Bagyidaw (Burmese: ဘကြီးတော်, pronounced: [ba̰dʑídɔ̀]; also known as Sagaing Min, [zəɡáiɴ mɪ́ɴ]; 23 July 1784 – 15 October 1846) was the seventh king of the Konbaung dynasty of Burma from 1819 until his abdication in 1837. Prince of Sagaing, as he was commonly known in his day, was selected as crown prince by his grandfather King Bodawpaya in 1808, and became king in 1819 after Bodawpaya's death. Bagyidaw moved the capital from Amarapura back to Ava in 1823.
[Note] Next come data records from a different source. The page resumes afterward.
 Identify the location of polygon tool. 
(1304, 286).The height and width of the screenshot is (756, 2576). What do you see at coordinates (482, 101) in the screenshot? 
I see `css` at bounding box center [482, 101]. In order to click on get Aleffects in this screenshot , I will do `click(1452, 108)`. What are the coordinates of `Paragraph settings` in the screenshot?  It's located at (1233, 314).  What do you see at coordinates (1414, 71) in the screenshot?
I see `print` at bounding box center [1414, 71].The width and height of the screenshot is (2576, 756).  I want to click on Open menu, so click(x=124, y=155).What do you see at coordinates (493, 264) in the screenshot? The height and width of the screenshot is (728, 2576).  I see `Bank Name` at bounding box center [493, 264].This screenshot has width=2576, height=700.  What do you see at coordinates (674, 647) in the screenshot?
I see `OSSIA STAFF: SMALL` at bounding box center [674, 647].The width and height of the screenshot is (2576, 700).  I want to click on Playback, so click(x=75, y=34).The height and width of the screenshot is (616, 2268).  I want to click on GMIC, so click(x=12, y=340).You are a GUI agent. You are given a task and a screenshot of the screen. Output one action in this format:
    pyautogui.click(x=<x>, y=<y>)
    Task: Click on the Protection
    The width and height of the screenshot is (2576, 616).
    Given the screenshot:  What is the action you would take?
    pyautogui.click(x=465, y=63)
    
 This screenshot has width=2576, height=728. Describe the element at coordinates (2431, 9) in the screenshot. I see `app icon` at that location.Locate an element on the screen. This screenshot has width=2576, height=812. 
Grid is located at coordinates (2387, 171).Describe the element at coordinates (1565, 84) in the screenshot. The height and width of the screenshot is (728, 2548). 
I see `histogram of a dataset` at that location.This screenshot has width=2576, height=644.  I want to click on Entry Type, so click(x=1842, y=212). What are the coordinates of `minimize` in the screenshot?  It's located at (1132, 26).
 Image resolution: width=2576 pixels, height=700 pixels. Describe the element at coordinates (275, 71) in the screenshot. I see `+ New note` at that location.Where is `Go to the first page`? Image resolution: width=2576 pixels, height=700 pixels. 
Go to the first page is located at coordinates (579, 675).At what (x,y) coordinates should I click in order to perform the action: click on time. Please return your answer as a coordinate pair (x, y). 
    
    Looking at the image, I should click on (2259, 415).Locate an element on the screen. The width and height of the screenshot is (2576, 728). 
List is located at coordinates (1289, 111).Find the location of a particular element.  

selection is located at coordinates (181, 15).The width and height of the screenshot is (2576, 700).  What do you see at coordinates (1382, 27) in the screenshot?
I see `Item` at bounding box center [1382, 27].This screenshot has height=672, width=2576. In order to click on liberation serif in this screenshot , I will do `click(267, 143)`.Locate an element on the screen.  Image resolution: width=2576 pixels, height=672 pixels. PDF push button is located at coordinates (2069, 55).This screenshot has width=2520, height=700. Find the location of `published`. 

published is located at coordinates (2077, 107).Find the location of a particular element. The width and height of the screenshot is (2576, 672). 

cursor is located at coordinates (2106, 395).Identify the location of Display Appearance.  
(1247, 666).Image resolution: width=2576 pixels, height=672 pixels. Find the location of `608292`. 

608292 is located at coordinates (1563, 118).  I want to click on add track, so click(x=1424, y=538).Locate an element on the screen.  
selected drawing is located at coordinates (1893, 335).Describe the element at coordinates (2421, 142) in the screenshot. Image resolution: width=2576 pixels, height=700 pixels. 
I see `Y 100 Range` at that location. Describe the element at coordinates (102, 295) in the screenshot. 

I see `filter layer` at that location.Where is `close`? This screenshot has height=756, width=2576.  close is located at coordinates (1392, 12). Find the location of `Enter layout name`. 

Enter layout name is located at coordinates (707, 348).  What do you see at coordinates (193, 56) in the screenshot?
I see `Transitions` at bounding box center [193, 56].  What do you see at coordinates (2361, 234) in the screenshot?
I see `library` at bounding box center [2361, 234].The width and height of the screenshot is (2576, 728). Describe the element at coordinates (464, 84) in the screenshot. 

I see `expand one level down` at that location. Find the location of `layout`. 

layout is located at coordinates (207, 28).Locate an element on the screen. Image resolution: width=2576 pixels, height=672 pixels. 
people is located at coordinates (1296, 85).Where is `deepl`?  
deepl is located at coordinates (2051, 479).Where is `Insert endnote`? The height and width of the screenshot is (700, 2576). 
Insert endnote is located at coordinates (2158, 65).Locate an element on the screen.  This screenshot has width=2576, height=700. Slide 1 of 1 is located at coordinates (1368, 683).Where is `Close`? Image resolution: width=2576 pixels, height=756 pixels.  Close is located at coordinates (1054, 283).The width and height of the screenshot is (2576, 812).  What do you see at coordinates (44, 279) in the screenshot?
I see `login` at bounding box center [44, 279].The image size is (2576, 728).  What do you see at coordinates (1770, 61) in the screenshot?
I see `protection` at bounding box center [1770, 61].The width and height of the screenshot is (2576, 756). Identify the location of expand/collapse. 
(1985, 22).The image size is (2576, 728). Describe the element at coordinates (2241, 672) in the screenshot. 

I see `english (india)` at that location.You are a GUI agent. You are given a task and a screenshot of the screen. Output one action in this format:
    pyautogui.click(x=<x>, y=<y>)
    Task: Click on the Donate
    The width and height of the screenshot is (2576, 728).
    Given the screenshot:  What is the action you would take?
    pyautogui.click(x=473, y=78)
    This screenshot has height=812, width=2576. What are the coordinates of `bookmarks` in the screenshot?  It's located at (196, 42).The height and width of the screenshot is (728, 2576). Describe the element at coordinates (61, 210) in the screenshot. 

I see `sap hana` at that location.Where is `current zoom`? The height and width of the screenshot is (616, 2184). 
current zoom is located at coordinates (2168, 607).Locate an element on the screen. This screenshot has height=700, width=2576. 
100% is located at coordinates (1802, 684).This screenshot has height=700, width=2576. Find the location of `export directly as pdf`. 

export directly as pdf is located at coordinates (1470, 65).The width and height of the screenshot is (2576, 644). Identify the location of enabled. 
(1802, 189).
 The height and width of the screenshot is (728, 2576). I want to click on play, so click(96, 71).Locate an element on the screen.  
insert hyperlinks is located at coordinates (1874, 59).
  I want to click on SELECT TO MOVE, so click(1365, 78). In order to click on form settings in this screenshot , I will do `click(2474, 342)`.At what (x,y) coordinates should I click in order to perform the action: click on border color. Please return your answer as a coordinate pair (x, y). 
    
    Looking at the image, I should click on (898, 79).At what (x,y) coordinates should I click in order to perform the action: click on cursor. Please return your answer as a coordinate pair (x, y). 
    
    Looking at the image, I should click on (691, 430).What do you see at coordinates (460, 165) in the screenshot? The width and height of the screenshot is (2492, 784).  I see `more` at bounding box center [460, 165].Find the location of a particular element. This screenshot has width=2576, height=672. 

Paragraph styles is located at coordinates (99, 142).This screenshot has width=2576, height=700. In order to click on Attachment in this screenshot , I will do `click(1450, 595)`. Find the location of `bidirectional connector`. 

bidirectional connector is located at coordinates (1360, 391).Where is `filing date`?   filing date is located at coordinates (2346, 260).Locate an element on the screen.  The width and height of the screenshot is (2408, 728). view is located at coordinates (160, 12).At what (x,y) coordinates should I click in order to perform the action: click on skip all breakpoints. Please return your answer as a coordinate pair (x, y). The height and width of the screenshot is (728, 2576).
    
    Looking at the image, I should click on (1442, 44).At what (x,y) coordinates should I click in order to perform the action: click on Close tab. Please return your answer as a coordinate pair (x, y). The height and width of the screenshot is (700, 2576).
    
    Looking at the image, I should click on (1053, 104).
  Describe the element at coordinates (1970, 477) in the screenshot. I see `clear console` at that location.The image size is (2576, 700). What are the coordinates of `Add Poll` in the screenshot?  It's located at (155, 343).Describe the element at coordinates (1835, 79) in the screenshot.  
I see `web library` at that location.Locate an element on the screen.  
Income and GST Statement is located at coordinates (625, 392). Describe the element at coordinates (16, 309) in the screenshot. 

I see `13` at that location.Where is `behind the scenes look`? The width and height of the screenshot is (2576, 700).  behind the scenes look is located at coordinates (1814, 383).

Bagyidaw's reign saw the First Anglo-Burmese War (1824–1826), which marked the beginning of the decline of the Konbaung dynasty. Bagyidaw inherited the largest Burmese empire, second only to King Bayinnaung's, but also one that shared ill-defined borders with British India. In the years leading to the war, the king had been forced to suppress British supported rebellions in his grandfather's western acquisitions (Arakan, Manipur and Assam), but unable to stem cross border raids from British territories and protectorates. His ill-advised decision to allow the Burmese army to pursue the rebels along the vaguely defined borders led to the war. The longest and most expensive war in British Indian history ended decisively in British favor, and the Burmese had to accept British terms without discussion. Bagyidaw was forced to cede all of his grandfather's western acquisitions, and Tenasserim to the British, and pay a large indemnity of one million pounds sterling, leaving the country crippled for years.